The miner's inch is a unit of flow in terms of volume per unit time, usually in relation to the flow of water. The definition of a miner's inch varies by location.

In hydraulic mining and some forms of placer mining, as well as ore dressing, a large and regular supply of water is needed. The miner's inch is a method of measuring the amount of flow a particular water supply system (such as a flume or sluice) is capable of supplying.

The miner’s inch measures the amount of water that would flow through a slot of a given area at a given pressure (for example, at a head of 6 inches of water, or 1.5 kPa.) In miner's inch the word inch refers to the area of the slot in square inches, while the pressure in inches of water refers to the height of water above the slot. A variable-width slot can be used to modify the flow rate.

==Definition==

Historically, the unit lacked a firm definition or equivalent measurement, and varied by location, leading to confusion within the mining industry. In 1905, its usage in California was standardized. Today, standards vary across jurisdictions, with values between 1/60 and 1/36 ft3/s.

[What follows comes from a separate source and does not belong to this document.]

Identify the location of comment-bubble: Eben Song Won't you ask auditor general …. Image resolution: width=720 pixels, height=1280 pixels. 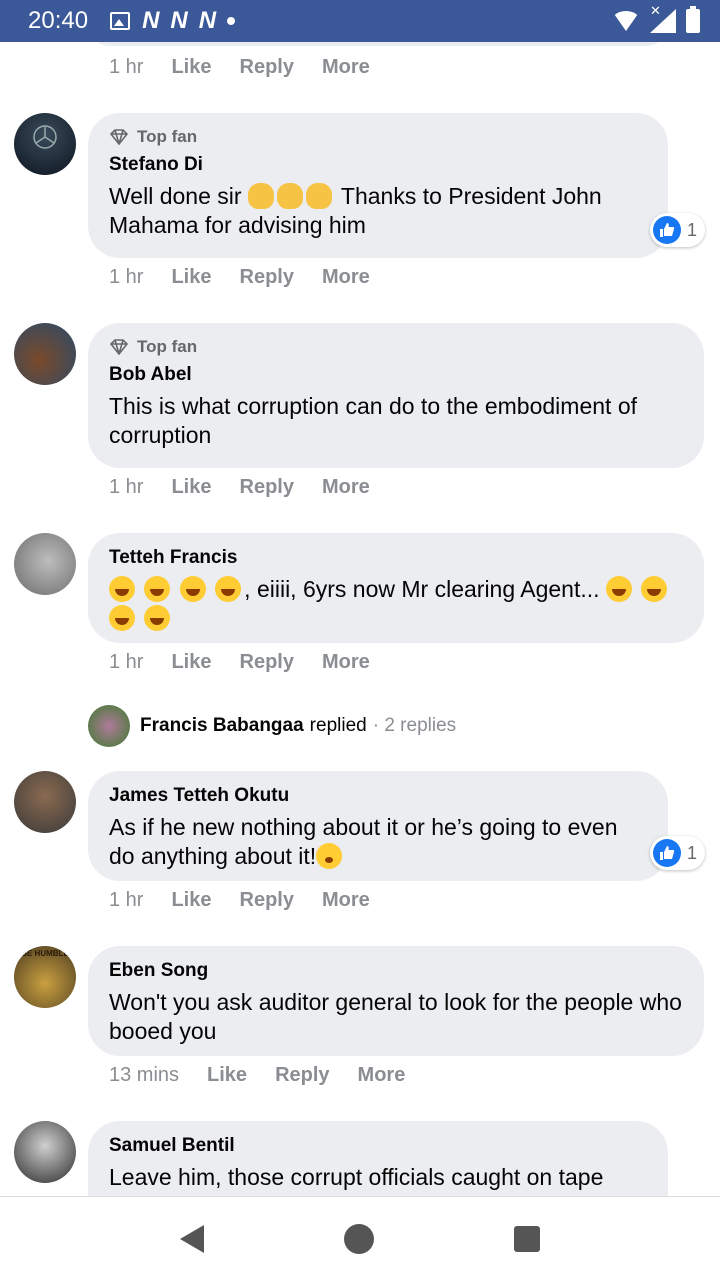
(396, 1001).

Definition of a miner's inch^{[citation needed]}
| jurisdiction |  | definition |  |
| New Zealand |  | 1⁄60 cu ft/s | 472 mL/s |
| United States | California (south); Idaho; Kansas; Nebraska; New Mexico; North Dakota; South Dakota; Utah; Washington; | 1⁄50 cu ft/s | 566 mL/s |
| Arizona; California (north); Montana; Nevada; Oregon; | 1⁄40 cu ft/s | 708 mL/s |
| Colorado | 1⁄38 cu ft/s | 745 mL/s |
| Canada | British Columbia | 1⁄36 cu ft/s | 787 mL/s |

State regulations sometimes forbid the use of the unit without it being associated with a definition in the same document.